Joseph and I at the beginning
This sweet lady helped us to clean out the water after every washing and fill up the water bucket. She was so silly always trying to set us girls up with any single man she could think of! 
I can't help but smile all the time. I don't think I have ever been so happy in my life.
I went to find the bathroom and the lady that was taking me took me to all these different peoples homes to meet and talk to them and it is so sweet they tell me all about their families and it is so hard to understand them most of the time but I just sit and listen, smile and nod and try to pick up whatever I can. She asked me to take a picture of her and I believe these are her children (who I think she said are at Rising Star) in the pictures. 
Joseph and myself. I have so much respect and love for him. I would love to be able to have a real conversation with him and learn about his life. If only I spoke Tamil. One day...
Our sweet driver Anandan talks about his daughter, Privita, to us all of the time. When we stopped in the junction today he went over to her preschool and took her out for a few minutes so that we could meet her! I love how proud he is of her and how much he loves her. She is such a beautiful girl. She was so shy and bashful but I still enjoyed being able to meet her! 

Happy Days

Education day! Sometimes they can be hard because I feel like the kids don't want to work, but I feel like the more I do them, the more I am in love with the kids. I just have the best kids every rotation during the day even if they are difficult sometimes. I just want them to learn and grow and be happy about it. No one wants to read or do homework when they hate it. There is always a way to make it fun. However, today has also been a hard/sad day. My two favorite boys, Veeran and Sanjay (best friends) asked me when I leave, because they know most of the volunteers leave on Wednesday. Only the long term volunteers will be here longer than that (until August) and so I had to tell them that I was leaving this week. They told me I was lying and were mad at me because I am really staying until August. Oh how I wish that were true. I don't want to leave yet. I'm just not quite ready to say goodbye. It has to be a see you later, because there is no way this is goodbye. 
Ellie with a bunch of the kids that she loves! So fun. Interval (recess) is great!
Me with Veeran, Jennifer, Priya, Anu and who is on the very left I am not sure who! She just hopped into the picture! 
Reading time with Sanjay! We talked about where India is and he asked where America was and where California is and where Florida is! (Florida is where Carl is from)
Pretty Anu! I just have fallen in love with her. 
I love Veeran! He wanted to take silly pictures during lunch! 
Ellie did a beautiful job of henna on my foot! I love it!!! 
Sweet Abarna, the house mother of the "family" that I visit every night did a beautiful job of henna on my hand! I just love it. 
Veeran and his little brother, Vignesh. They are SO CUTE. 
Of course, once again a picture of Veeran and Sanjay with myself. They love my water bottle so much. If I bring it with me they will take it from me to drink water. Don't worry...I wash it every day. 
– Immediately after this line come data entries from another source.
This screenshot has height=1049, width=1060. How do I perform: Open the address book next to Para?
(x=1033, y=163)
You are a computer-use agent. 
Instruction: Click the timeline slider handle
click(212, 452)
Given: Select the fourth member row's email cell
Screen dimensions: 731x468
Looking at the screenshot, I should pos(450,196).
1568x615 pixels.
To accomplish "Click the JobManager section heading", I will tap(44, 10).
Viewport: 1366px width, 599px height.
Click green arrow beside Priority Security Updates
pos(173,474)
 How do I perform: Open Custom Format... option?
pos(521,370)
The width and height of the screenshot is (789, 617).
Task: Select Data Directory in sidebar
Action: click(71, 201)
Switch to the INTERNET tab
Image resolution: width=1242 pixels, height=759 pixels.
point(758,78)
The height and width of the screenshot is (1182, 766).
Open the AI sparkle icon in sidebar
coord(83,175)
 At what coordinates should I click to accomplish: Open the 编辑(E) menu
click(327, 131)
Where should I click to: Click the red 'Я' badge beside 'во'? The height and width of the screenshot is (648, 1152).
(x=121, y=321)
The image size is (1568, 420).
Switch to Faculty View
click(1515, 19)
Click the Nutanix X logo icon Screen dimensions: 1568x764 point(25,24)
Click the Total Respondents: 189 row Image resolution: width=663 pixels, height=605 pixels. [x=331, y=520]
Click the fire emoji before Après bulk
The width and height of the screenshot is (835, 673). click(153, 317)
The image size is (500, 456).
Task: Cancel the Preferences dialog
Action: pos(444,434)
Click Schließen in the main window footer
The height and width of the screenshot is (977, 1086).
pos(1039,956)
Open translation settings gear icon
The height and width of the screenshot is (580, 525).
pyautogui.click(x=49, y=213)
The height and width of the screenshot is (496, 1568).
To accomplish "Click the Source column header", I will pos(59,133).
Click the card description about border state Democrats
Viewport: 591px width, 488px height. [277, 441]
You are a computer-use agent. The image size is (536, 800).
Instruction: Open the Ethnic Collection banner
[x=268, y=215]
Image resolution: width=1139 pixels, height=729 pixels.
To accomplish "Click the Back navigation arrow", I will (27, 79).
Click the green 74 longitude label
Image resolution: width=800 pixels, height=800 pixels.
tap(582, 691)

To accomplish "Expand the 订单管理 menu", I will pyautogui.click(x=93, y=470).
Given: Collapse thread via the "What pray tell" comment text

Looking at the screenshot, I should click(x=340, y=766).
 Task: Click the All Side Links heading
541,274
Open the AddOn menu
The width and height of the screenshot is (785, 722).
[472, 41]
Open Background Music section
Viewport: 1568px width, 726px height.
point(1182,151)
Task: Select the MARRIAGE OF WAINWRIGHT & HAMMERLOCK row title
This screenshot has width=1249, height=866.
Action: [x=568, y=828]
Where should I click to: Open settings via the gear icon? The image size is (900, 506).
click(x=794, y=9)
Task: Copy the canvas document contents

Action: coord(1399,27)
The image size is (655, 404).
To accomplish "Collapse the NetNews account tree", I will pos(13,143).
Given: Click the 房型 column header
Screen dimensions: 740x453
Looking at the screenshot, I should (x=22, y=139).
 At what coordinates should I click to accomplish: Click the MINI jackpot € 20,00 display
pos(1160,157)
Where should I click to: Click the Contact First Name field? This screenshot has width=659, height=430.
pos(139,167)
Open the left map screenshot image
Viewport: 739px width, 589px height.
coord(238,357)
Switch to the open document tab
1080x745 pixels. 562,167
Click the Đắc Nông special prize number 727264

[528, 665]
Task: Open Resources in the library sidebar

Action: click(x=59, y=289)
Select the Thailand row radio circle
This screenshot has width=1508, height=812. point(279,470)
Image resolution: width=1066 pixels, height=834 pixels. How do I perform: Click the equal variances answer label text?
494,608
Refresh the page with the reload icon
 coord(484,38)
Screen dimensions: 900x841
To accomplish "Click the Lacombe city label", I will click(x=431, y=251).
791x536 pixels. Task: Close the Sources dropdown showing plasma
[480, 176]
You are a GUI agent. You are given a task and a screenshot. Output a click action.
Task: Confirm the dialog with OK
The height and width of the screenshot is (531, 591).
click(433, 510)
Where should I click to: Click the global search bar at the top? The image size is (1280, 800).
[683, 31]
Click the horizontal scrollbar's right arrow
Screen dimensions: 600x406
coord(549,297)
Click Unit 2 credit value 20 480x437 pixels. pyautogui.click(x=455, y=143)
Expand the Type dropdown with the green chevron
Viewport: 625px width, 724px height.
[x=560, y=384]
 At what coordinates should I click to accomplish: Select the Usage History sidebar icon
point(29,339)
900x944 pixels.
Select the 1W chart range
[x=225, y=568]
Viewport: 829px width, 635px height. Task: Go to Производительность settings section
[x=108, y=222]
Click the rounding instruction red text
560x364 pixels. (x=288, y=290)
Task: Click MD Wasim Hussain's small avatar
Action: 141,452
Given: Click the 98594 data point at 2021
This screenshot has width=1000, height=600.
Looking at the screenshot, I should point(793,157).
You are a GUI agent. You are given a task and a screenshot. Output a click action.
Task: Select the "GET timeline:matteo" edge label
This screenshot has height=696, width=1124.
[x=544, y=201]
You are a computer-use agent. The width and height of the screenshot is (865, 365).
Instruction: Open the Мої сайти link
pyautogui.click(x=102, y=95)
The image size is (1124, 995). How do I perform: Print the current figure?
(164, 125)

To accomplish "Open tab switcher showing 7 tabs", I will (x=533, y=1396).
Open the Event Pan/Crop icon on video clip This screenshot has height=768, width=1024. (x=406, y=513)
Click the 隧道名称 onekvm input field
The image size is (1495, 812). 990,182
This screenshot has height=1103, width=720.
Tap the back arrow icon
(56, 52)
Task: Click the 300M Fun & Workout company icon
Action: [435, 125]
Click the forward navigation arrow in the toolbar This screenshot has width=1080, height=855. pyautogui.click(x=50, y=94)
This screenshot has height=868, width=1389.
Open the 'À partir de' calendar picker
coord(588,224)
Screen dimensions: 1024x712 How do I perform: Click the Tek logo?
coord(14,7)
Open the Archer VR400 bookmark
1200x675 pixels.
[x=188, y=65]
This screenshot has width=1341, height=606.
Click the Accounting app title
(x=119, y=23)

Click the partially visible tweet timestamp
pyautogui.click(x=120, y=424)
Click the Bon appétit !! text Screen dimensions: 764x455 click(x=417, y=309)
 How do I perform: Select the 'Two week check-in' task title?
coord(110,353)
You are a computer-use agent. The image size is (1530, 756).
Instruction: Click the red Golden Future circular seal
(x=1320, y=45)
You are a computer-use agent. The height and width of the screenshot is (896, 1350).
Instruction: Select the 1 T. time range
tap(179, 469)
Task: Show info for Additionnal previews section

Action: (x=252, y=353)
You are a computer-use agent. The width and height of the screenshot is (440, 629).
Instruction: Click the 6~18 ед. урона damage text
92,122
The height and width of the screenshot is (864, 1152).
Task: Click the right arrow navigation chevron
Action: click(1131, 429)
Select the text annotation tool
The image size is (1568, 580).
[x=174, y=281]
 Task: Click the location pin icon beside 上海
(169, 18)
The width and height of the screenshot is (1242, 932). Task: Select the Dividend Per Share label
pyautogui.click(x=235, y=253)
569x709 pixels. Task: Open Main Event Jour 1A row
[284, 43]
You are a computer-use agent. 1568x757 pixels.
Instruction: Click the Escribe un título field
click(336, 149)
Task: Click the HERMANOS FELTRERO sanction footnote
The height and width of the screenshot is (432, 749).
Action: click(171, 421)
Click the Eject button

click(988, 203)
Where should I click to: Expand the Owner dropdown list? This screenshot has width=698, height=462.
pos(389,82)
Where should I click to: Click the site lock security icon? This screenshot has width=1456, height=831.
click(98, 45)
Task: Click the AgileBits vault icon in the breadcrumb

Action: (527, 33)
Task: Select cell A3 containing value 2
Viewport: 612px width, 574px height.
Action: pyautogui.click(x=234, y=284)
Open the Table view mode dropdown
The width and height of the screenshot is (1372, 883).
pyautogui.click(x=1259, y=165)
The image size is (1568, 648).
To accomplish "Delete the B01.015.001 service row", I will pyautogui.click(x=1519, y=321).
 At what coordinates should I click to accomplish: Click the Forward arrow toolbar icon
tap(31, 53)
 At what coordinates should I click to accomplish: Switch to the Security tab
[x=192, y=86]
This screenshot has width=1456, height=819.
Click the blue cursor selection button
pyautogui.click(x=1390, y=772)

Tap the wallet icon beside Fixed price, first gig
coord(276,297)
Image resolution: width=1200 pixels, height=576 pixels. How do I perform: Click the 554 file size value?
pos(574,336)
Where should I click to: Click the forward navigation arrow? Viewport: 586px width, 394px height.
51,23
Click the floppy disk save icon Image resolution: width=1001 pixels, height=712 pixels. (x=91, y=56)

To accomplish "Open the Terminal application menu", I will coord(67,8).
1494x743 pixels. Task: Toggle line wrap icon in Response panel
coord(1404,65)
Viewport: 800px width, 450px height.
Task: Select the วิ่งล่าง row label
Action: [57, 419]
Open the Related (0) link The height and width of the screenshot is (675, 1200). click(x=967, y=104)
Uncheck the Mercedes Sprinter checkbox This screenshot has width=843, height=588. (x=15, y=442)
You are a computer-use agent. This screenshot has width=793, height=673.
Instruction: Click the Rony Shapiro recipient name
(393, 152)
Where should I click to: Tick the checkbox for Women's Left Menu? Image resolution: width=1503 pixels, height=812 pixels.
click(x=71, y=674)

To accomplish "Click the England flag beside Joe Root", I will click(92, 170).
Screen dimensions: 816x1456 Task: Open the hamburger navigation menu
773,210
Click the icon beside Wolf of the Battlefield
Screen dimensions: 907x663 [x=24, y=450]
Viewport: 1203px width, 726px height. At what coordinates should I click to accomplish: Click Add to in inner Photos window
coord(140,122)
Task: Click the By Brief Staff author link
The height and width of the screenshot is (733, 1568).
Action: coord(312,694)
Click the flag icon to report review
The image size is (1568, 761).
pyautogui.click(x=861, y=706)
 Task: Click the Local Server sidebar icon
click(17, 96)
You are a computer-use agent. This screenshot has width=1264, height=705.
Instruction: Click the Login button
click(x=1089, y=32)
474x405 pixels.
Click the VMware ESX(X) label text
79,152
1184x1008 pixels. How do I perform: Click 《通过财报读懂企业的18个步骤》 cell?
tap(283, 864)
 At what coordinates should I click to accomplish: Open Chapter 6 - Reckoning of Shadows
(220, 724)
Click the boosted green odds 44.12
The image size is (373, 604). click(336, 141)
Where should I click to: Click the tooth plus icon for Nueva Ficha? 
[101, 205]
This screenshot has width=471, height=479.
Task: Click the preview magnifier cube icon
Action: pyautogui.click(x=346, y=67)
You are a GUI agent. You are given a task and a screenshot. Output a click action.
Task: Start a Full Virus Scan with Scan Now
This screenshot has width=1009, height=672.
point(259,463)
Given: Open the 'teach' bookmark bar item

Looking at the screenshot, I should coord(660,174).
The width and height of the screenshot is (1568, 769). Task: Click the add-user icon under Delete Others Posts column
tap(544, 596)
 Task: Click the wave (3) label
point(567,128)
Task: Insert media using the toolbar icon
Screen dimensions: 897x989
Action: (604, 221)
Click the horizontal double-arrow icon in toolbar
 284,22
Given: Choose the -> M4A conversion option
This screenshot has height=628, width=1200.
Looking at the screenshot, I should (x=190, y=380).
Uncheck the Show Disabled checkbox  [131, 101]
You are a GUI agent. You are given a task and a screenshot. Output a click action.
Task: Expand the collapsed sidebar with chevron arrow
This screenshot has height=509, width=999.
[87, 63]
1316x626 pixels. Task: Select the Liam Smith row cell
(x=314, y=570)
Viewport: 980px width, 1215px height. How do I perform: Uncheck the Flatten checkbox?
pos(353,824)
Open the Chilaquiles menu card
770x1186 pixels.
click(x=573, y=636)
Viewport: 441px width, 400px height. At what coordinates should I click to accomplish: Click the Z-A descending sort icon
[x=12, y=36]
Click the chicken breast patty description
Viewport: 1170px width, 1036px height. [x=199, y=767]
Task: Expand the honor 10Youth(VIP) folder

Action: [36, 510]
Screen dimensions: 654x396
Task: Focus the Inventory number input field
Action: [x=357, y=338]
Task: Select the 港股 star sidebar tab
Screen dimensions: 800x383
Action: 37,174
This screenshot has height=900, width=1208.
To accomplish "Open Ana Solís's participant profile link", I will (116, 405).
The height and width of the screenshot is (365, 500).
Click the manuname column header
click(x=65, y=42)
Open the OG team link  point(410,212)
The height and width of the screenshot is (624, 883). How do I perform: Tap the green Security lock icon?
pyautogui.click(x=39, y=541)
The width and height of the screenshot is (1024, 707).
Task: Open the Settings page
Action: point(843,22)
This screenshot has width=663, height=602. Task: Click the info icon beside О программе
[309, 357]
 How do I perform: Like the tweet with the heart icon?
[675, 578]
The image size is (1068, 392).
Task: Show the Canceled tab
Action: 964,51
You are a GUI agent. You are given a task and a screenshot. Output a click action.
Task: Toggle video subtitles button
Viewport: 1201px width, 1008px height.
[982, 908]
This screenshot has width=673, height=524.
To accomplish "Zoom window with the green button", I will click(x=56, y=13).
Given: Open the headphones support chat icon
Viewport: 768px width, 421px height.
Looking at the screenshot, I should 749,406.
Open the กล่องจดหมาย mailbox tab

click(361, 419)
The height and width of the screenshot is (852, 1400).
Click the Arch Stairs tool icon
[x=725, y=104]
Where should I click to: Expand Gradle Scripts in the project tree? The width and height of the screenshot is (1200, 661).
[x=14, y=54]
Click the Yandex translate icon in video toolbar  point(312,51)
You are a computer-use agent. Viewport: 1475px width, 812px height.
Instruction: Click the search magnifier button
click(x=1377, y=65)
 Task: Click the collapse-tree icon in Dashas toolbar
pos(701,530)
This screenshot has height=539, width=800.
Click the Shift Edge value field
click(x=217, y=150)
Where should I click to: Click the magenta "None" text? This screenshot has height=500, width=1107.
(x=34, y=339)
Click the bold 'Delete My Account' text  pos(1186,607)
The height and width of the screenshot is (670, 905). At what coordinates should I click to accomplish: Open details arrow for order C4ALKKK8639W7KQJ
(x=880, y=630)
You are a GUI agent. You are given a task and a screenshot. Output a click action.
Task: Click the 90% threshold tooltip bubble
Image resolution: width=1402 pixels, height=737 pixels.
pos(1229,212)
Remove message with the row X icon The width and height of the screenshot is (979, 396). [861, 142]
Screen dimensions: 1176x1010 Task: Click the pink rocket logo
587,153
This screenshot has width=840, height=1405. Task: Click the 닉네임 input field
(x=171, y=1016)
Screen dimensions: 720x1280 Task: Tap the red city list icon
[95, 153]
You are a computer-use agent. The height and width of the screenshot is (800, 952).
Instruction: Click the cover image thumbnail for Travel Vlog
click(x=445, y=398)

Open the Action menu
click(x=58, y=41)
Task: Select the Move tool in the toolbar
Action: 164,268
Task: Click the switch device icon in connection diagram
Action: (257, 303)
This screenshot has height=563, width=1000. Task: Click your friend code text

After school, we have play time every day from 430-6. Today it was arts and crafts that the volunteers had brought! I helped out in Sandra Rigby's room where she did tissue paper animals! It was so fun and bless her heart she was so patient with them while there was never ending chaos through the whole thing. The kids, however far they got through the projects loved it. Some put three pieces of tissue paper on, some sat and did the whole thing, but they did what made them happy.
Vijayalakshmi and I am not sure the boys name. They were working hard! 
Look at that great butterfly he is working on! Props to him for working so hard! 
The two best friends I adore. 
Okay, they were being so so so silly and I had to put it on my blog. 
How can you not smile and laugh while watching them?
Veeran gave me the fish he name! So kind. 
Anu and her artwork. Such a beautiful girl! 

Monday, June 25, 2012

Because I Have Been Given Much

I have so much joy and happiness in my life. I can't even express fully how happy I am to be here in India. I knew that I would be happy. I knew that I would love it and it would be something so different than I had ever experienced. I had heard from others that it would change my life, that I would fall in love with the people, place and surroundings, but I did not realize to the extent that it would truly affect me. I have fallen in love with everything about this place. There is something about coming and giving myself completely to others and not worrying about anything for me and being able to help them in ways that I did not realize were possible. I need to be more Christ-like in my daily life and in my actions towards others. I need to be a better example every day and be a follower of Christ so that others can see why I am so happy. I wish everyone could have this kind of experience and spend time around these people who have so little, yet have everything in the world. They live with the bare necessities, sleeping on the ground, no A/C, no microwave, or cars, yet I sit around and will complain about things like emptying the dishwasher if I don't want to. I am just lucky to have a dishwasher and to have such appliances in my life that make my everyday living more pleasurable for myself.
Side note: I love Aubrie! She is such a wonderful example to me every day. She reads conference talks and her scriptures and writes in her journal and you can just tell she has the Spirit with her. She lives her life and has fun but is always kind, loving, and accepting of everyone around her.
How thankful I am to belong to a church that I know is so true and it is exactly the same no matter where I go. I mean I have been to church at many different buildings in random places in the United States, but never halfway across the world. I knew it would be the same church, but sometimes there are those thoughts about it being different or just I guess a fear of the unknown. I had the most wonderful time in Relief Society here, which is usually my most dreaded hour of church, learning about Elder Hollands talk about the Laborers in the Vineyard from General Conference October 2011. The gal giving the lesson was so sweet, earnest, fun-loving, and full of the spirit and a confirmation herself that the lesson was true. She had been inactive for a fair amount of time, has gotten her life back in order recently, and is now planning on serving a mission. She was so real about everything she talked about and the worries we have in life and the confusions that we all face. I am so grateful to have been able to be there for her lesson and to meet her. She will truly be a fantastic missionary wherever she gets called to.
This song has been running through my head for the last two days. It hit me at church when we sang it for the opening hymn and I just had this wave of "wow" hit me like I had never heard the lyrics to the song before. I have always known that I am blessed and need to share with others and give love and kindness but I think sometimes I get so caught up in myself and my life and forget to really give to others. I try to give service, but sometimes I don't think that I really think about it and give it my whole heart. I will forever hear this song and think of India. I will forever try to give service to those around me and to share what I have with others in my life. "I have been changed for good." I want to stay changed and not let this be a short lived experience. I want this to be permanent in my life and real. Not just a three week fantasy that I lived. I can do this. I can be better.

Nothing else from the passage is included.